-- Opening Marker --

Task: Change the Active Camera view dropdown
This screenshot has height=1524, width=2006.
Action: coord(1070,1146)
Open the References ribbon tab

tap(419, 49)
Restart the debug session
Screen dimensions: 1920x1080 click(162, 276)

-- Closing Marker --

*Problem statement:* The material above must be returned in full, exactly as written.

*Finished task:*
Task: Change the Active Camera view dropdown
This screenshot has height=1524, width=2006.
Action: coord(1070,1146)
Open the References ribbon tab

tap(419, 49)
Restart the debug session
Screen dimensions: 1920x1080 click(162, 276)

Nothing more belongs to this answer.